*** Quoted text

- Born: January 13, 1991 (age 35) San Diego, California, U.S.
- Education: Otay Ranch High School; University of San Diego;
- Occupations: Actress; musician;
- Years active: 2008–present
- Known for: Theatrical performances throughout the United States
- Notable credits: Hero in Much Ado About Nothing; Viola in Twelfth Night; Lydia;
- Awards: Craig Noel Award for Actor of the Year, Female
- Website: jenniferparedesactor.com

= Jennifer Paredes =

American actress (born 1991)

Jennifer Paredes (born January 13, 1991) is an American actress who appeared as Hero in Denver Center for the Performing Arts' production of Much Ado About Nothing, Helena in Stages Repertory Theatre's The River Bride, and Matilde in Portland Stage's The Clean House. Paredes won a Craig Noel Award for Actor of the Year for her performances in Diversionary Theatre's production of Ballast and as Viola in Old Globe's tour of Twelfth Night.

== Early life ==
Paredes grew up in Chula Vista, California after her parents immigrated from Peru and Tijuana. She became interested in acting during her senior year before graduating from Otay Ranch High School in 2008.

== Career ==

=== Theater performance ===
Early in her career, Paredes performed in The House Theatre of Chicago's West Coast premiere of The Nutcracker with Edred Utomi and in Manifest Destinitis, a Herbert Sigüenza adaptation of The Imaginary Invalid. In 2016, she was nominated for two Craig Noel Awards for her performances in Lydia and Seven Spots on the Sun. After studying acting at University of San Diego, Paredes made her Old Globe Theatre debut in 2017, portraying Viola in Twelfth Night and winning a Craig Noel Award for Actor of the Year, Female. The following year she performed in American Mariachi with Doreen Montalvo and in El Huracán by Charise Castro Smith at Yale Repertory Theatre under the direction of Laurie Woolery and co-starring Maria-Christina Oliveras.

******
*** Listed records

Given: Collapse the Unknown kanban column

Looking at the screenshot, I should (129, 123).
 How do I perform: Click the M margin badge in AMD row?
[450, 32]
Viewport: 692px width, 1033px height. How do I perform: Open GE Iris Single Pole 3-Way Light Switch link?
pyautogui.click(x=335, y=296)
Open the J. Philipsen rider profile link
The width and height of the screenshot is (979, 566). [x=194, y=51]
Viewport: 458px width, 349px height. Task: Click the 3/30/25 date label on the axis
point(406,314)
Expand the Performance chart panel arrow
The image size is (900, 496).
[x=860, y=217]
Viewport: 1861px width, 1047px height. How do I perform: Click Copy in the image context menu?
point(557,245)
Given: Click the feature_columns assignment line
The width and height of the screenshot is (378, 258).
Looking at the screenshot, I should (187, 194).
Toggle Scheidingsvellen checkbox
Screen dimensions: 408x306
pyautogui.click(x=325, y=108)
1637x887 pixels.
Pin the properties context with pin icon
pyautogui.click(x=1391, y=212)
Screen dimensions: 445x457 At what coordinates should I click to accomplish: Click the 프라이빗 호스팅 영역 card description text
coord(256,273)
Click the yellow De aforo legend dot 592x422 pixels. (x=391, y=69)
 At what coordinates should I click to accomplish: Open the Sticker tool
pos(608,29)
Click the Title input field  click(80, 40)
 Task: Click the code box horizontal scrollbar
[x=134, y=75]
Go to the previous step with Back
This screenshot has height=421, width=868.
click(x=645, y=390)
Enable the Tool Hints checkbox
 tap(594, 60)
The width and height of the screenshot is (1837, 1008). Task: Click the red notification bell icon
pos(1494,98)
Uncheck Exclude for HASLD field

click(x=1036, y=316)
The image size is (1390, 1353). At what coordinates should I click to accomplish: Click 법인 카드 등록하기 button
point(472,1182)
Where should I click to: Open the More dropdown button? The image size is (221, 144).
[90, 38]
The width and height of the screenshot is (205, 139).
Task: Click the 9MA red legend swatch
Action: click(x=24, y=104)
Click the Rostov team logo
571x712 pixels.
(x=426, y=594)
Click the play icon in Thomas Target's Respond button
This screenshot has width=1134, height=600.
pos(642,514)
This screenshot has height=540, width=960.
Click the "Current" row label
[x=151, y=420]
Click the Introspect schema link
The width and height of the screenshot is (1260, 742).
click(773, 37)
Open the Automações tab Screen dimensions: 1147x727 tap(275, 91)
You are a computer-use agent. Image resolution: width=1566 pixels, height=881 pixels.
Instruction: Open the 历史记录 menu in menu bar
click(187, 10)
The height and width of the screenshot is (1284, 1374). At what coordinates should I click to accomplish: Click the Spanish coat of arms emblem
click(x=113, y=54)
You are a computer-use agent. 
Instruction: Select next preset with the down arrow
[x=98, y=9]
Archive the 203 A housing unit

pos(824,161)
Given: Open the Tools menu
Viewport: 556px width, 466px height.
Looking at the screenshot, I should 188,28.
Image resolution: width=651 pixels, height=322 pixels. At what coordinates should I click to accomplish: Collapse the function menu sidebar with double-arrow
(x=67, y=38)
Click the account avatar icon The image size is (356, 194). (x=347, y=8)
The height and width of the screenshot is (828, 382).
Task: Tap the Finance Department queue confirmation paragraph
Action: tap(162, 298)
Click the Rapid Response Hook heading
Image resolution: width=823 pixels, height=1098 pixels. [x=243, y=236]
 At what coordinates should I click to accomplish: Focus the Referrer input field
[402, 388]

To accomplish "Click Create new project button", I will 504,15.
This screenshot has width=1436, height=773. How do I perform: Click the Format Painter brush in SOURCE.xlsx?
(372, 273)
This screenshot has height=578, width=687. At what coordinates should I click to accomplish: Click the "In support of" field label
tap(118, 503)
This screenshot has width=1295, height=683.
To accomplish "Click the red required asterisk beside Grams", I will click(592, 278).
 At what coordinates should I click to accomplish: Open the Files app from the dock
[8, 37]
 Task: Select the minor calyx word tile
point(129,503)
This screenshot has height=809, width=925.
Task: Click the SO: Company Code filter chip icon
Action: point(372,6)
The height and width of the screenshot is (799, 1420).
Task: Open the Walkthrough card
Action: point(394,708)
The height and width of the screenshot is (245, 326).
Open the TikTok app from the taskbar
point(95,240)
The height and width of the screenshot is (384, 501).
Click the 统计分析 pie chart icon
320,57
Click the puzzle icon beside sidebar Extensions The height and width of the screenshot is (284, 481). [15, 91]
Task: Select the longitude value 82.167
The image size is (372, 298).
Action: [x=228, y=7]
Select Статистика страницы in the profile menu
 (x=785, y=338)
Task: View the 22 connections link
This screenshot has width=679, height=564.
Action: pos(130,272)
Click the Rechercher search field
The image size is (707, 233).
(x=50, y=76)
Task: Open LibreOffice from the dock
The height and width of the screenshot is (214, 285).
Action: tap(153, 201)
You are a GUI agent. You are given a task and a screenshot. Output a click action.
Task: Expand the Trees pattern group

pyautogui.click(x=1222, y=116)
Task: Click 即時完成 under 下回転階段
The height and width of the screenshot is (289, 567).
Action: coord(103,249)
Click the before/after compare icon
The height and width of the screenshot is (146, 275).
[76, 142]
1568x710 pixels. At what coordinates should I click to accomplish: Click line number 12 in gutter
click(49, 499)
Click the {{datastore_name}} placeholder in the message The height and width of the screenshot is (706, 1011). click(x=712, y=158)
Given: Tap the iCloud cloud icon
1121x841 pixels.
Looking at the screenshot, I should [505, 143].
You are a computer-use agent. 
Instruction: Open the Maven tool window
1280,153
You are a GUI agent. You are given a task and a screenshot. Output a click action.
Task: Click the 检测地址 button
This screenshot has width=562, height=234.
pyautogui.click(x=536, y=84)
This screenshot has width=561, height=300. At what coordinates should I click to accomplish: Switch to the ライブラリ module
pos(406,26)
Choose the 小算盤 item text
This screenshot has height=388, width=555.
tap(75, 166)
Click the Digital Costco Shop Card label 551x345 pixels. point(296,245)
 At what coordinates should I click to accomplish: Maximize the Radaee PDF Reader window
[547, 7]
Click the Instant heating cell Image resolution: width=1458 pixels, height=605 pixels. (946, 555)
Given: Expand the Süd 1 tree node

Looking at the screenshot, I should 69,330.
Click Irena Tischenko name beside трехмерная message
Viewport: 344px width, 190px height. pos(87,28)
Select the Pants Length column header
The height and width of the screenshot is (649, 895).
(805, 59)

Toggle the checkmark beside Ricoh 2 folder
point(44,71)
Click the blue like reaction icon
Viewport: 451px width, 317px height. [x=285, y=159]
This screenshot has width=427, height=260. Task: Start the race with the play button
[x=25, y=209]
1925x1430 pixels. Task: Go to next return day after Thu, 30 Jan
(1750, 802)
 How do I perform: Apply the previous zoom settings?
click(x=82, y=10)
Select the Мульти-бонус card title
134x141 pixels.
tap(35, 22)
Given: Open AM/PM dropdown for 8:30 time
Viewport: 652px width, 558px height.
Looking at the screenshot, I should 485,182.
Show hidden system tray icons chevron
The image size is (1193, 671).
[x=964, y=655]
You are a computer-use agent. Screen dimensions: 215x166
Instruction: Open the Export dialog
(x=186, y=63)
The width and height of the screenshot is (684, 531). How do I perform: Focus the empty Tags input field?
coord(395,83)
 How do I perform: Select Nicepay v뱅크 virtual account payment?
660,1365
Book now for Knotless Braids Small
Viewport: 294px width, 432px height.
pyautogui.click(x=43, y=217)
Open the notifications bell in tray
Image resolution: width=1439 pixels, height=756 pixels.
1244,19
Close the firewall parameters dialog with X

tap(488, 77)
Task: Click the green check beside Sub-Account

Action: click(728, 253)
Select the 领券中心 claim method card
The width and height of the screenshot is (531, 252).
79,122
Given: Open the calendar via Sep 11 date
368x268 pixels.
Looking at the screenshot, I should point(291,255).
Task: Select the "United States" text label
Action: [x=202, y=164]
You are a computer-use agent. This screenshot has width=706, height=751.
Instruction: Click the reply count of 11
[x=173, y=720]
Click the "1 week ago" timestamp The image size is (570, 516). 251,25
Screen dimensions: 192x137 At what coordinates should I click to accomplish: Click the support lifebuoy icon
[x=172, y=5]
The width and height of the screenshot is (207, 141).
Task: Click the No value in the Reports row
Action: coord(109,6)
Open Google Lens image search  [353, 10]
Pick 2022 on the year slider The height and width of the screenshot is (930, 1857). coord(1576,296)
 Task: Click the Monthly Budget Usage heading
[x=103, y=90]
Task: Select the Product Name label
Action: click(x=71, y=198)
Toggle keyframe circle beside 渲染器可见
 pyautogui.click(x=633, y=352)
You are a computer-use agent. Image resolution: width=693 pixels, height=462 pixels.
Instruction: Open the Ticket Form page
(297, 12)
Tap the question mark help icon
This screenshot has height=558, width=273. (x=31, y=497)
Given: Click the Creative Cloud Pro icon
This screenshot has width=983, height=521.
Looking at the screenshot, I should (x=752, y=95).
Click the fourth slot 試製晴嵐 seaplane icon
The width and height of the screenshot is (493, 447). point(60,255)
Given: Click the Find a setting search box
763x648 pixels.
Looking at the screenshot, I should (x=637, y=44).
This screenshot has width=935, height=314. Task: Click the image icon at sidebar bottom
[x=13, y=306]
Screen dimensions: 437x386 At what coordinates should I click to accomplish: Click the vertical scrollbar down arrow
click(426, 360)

******

## Short task
From the Jennifer Paredes article above, extract the passage word for word, beginning at the words "American actress (born" and stopping after "School in 2008.".

## Exercise output
American actress (born 1991)

Jennifer Paredes (born January 13, 1991) is an American actress who appeared as Hero in Denver Center for the Performing Arts' production of Much Ado About Nothing, Helena in Stages Repertory Theatre's The River Bride, and Matilde in Portland Stage's The Clean House. Paredes won a Craig Noel Award for Actor of the Year for her performances in Diversionary Theatre's production of Ballast and as Viola in Old Globe's tour of Twelfth Night.

== Early life ==
Paredes grew up in Chula Vista, California after her parents immigrated from Peru and Tijuana. She became interested in acting during her senior year before graduating from Otay Ranch High School in 2008.